* **EXERCISE MATERIALS**:
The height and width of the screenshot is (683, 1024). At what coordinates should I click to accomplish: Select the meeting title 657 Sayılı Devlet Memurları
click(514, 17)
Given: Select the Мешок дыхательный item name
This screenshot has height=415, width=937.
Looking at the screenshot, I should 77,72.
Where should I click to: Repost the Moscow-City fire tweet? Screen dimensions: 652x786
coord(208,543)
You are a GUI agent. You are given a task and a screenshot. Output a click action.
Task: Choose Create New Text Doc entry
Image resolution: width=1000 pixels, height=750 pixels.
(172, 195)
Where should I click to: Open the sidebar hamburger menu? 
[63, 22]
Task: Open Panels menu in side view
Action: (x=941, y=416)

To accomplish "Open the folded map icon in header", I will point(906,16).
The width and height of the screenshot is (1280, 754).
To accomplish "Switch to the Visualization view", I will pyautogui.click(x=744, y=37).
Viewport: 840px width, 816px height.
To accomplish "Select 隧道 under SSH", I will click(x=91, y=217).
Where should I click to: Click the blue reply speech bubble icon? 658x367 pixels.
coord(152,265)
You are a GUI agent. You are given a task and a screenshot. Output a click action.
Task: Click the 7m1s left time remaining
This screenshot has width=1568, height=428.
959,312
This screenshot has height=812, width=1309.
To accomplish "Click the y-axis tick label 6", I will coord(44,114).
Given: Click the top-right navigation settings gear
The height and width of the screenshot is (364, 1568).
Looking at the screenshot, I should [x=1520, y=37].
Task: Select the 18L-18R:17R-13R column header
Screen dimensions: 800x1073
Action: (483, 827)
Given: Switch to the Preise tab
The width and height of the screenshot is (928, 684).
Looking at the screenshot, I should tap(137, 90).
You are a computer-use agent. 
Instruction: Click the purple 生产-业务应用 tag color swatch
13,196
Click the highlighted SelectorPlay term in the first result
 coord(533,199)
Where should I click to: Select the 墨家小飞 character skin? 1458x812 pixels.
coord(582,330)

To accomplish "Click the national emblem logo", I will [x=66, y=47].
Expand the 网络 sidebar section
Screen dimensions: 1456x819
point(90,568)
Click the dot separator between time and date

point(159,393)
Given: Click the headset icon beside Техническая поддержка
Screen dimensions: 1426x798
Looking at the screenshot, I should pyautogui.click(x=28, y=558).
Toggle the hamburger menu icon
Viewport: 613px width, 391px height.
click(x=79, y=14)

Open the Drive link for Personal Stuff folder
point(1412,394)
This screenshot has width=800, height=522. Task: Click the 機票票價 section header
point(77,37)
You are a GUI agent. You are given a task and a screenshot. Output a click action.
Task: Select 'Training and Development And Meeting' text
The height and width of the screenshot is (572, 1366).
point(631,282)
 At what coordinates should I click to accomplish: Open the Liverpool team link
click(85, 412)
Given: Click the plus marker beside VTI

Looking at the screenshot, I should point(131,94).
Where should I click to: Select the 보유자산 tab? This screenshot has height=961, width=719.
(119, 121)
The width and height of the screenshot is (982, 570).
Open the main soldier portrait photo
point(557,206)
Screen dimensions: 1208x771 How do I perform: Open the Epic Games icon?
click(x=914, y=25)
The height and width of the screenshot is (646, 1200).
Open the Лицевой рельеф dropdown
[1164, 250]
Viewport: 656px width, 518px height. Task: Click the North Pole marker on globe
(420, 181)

* **HOW TO COMPLETE THIS TASK**: Would you please copy out every line of the data exactly?

* **RESPONSE TO THIS EXERCISE**:
The height and width of the screenshot is (683, 1024). At what coordinates should I click to accomplish: Select the meeting title 657 Sayılı Devlet Memurları
click(514, 17)
Given: Select the Мешок дыхательный item name
This screenshot has height=415, width=937.
Looking at the screenshot, I should 77,72.
Where should I click to: Repost the Moscow-City fire tweet? Screen dimensions: 652x786
coord(208,543)
You are a GUI agent. You are given a task and a screenshot. Output a click action.
Task: Choose Create New Text Doc entry
Image resolution: width=1000 pixels, height=750 pixels.
(172, 195)
Where should I click to: Open the sidebar hamburger menu? 
[63, 22]
Task: Open Panels menu in side view
Action: (x=941, y=416)

To accomplish "Open the folded map icon in header", I will point(906,16).
The width and height of the screenshot is (1280, 754).
To accomplish "Switch to the Visualization view", I will pyautogui.click(x=744, y=37).
Viewport: 840px width, 816px height.
To accomplish "Select 隧道 under SSH", I will click(x=91, y=217).
Where should I click to: Click the blue reply speech bubble icon? 658x367 pixels.
coord(152,265)
You are a GUI agent. You are given a task and a screenshot. Output a click action.
Task: Click the 7m1s left time remaining
This screenshot has width=1568, height=428.
959,312
This screenshot has height=812, width=1309.
To accomplish "Click the y-axis tick label 6", I will coord(44,114).
Given: Click the top-right navigation settings gear
The height and width of the screenshot is (364, 1568).
Looking at the screenshot, I should [x=1520, y=37].
Task: Select the 18L-18R:17R-13R column header
Screen dimensions: 800x1073
Action: (483, 827)
Given: Switch to the Preise tab
The width and height of the screenshot is (928, 684).
Looking at the screenshot, I should tap(137, 90).
You are a computer-use agent. 
Instruction: Click the purple 生产-业务应用 tag color swatch
13,196
Click the highlighted SelectorPlay term in the first result
 coord(533,199)
Where should I click to: Select the 墨家小飞 character skin? 1458x812 pixels.
coord(582,330)

To accomplish "Click the national emblem logo", I will [x=66, y=47].
Expand the 网络 sidebar section
Screen dimensions: 1456x819
point(90,568)
Click the dot separator between time and date

point(159,393)
Given: Click the headset icon beside Техническая поддержка
Screen dimensions: 1426x798
Looking at the screenshot, I should pyautogui.click(x=28, y=558).
Toggle the hamburger menu icon
Viewport: 613px width, 391px height.
click(x=79, y=14)

Open the Drive link for Personal Stuff folder
point(1412,394)
This screenshot has width=800, height=522. Task: Click the 機票票價 section header
point(77,37)
You are a GUI agent. You are given a task and a screenshot. Output a click action.
Task: Select 'Training and Development And Meeting' text
The height and width of the screenshot is (572, 1366).
point(631,282)
 At what coordinates should I click to accomplish: Open the Liverpool team link
click(85, 412)
Given: Click the plus marker beside VTI

Looking at the screenshot, I should point(131,94).
Where should I click to: Select the 보유자산 tab? This screenshot has height=961, width=719.
(119, 121)
The width and height of the screenshot is (982, 570).
Open the main soldier portrait photo
point(557,206)
Screen dimensions: 1208x771 How do I perform: Open the Epic Games icon?
click(x=914, y=25)
The height and width of the screenshot is (646, 1200).
Open the Лицевой рельеф dropdown
[1164, 250]
Viewport: 656px width, 518px height. Task: Click the North Pole marker on globe
(420, 181)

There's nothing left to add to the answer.